Молодежный бунт 60-х имел левацкую политическую окраску, и Александр Хант не хочет игнорировать эту важную составляющую. Обучая Данилу быть свободным, Саша прямо заявляет, что «нужно устроить революцию», и, кажется, только понятная осторожность заставляет авторов после выразительной паузы добавить оговорку: «революцию внутри себя».

Ну-ну. Зрителю устраивают экскурсию по комнате Саши, а там весь дежурный набор: фотографии Красного мая 68-го года, контемпорари арт 70-х (Марина Абрамович и Улай) и даже портрет Эриха Фромма. Идеальная комната идеальной бунтарки. Не хватает только протестов против войны во Вьетнаме.

«Межсезонье» действительно хорошее кино, умело управляющее эмоциями зрителя. Смелое и по форме, и по содержанию. Совмещающее свободный, раскованный киноязык с качественно выстроенным сюжетом. Но, репрезентируя подростковый бунт через милые его сердцу культурно-идеологические шаблоны 60-х, режиссер говорит не столько о своих героях, сколько о себе, и поступает в какой-то степени как те самые нехорошие взрослые, что проецируют на подростков свои комплексы и предпочтения. В итоге запланированный портрет нового поколения превращается в автопортрет самого художника, его романтических мечтаний и представлений, как именно надо правильно бунтовать.

Это приводит к тому, что главные герои парадоксальным образом оказываются здесь самыми блеклыми, если не сказать жестче – безликими. Мы наблюдаем их в печали и радости, слышим, как они откровенничают, но не знаем о них, в общем-то, ничего – кроме того, что оба любят своих матерей и не чувствуют себя в этом мире как дома. Саша в конце фильма, кажется, точно такая же, как в начале, будто ни побег из семьи, ни дальнейшие события не произвели в ней никаких перемен. Данила претерпевает некоторую эволюцию – например, когда впервые ощущает, какую власть над окружающими дает заряженное огнестрельное оружие. Но режиссер не желает углубляться в эту темную тему: юность для него священна и всегда права, ее чистоту нельзя осквернять психологическим анализом и неудобными вопросами.

Зато неудобные вопросы можно и нужно задавать взрослым, и особенно много их адресовано главному антигерою, отчиму Саши. Он-то и оказывается самым интересным персонажем – с полноценным характером и неразрешимыми внутренними противоречиями. Привыкший, как настоящий мужик, решать все вопросы, он оказывается в ситуации, на которую никак не может повлиять. Чувствует свою вину и одновременно изо всех сил сопротивляется этому неприятному чувству. Разрывается между желанием вернуть все, как было, и свернуть этой балде Сашке шею. Словом, актеру Гацалову, в отличие от юных коллег, определенно есть что играть.

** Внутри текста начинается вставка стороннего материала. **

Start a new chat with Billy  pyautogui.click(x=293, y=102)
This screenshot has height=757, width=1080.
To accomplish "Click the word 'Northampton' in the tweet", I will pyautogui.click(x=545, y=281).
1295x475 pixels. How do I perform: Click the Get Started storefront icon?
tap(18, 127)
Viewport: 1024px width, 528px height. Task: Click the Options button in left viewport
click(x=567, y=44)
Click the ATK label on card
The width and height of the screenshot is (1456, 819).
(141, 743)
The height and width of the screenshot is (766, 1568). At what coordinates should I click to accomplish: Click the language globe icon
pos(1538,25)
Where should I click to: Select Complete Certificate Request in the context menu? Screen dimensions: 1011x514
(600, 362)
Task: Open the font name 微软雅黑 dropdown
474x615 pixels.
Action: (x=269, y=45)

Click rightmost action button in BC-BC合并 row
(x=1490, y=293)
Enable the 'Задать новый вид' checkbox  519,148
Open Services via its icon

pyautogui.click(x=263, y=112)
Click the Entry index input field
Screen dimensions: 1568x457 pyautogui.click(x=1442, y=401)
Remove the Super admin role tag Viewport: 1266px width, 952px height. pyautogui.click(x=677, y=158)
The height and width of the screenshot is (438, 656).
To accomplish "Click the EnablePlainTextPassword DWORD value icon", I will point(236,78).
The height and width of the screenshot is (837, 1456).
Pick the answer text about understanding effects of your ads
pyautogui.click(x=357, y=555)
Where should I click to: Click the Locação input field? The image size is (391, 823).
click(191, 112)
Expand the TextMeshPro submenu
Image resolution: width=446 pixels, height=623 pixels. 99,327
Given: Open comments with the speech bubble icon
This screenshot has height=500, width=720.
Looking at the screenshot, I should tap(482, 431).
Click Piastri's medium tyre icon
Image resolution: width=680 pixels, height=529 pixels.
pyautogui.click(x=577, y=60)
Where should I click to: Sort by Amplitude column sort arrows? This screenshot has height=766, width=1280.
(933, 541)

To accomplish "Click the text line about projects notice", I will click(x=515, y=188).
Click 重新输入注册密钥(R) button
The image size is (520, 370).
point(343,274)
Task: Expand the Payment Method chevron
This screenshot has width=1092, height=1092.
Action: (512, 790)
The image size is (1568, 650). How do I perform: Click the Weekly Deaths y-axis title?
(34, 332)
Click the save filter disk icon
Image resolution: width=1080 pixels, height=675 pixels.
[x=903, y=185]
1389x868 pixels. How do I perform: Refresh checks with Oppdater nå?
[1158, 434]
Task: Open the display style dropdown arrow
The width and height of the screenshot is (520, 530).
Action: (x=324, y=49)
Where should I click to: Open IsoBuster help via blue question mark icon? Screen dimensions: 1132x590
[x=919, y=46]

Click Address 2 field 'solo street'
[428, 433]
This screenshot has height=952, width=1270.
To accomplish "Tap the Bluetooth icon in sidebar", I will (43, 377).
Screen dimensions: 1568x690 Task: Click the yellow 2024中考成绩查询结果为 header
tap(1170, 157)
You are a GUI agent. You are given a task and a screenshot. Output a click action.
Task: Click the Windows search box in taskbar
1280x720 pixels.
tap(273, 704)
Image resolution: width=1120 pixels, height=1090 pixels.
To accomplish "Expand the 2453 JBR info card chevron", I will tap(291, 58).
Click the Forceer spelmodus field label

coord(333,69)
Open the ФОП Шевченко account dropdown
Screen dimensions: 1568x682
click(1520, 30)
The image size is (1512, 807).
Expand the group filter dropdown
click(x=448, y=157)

И еще, поскольку перед нами трагедия, в ней есть и хор. В финале появляется ватага молодых ребят в темных одеждах, идет прямо на зрителя и, ломая четвертую стену, смотрит на него с немым укором. Молчаливый хор, призывающий зрителя к ответу и, пока тот не будет дан, отказывающий ему в законном праве на катарсис, – наверное, один из самых эффектно придуманных финалов в российском кино последних лет. Жаль только, что история Саши и Данилы не соответствует такому высокому уровню обобщения, и это не дает финалу зазвучать в полную силу.

Как бы то ни было, «Межсезонье» – изобретательно придуманная и нетривиально сделанная картина, которая заслуживает внимания. В конце концов, не так часто встречаются российские (да и не только российские) фильмы, где режиссер умело цитирует французское кино от Годара до Франсуа Озона, не впадая при этом в потешное самодовольство и не нанося сокрушительного ущерба внятности повествования.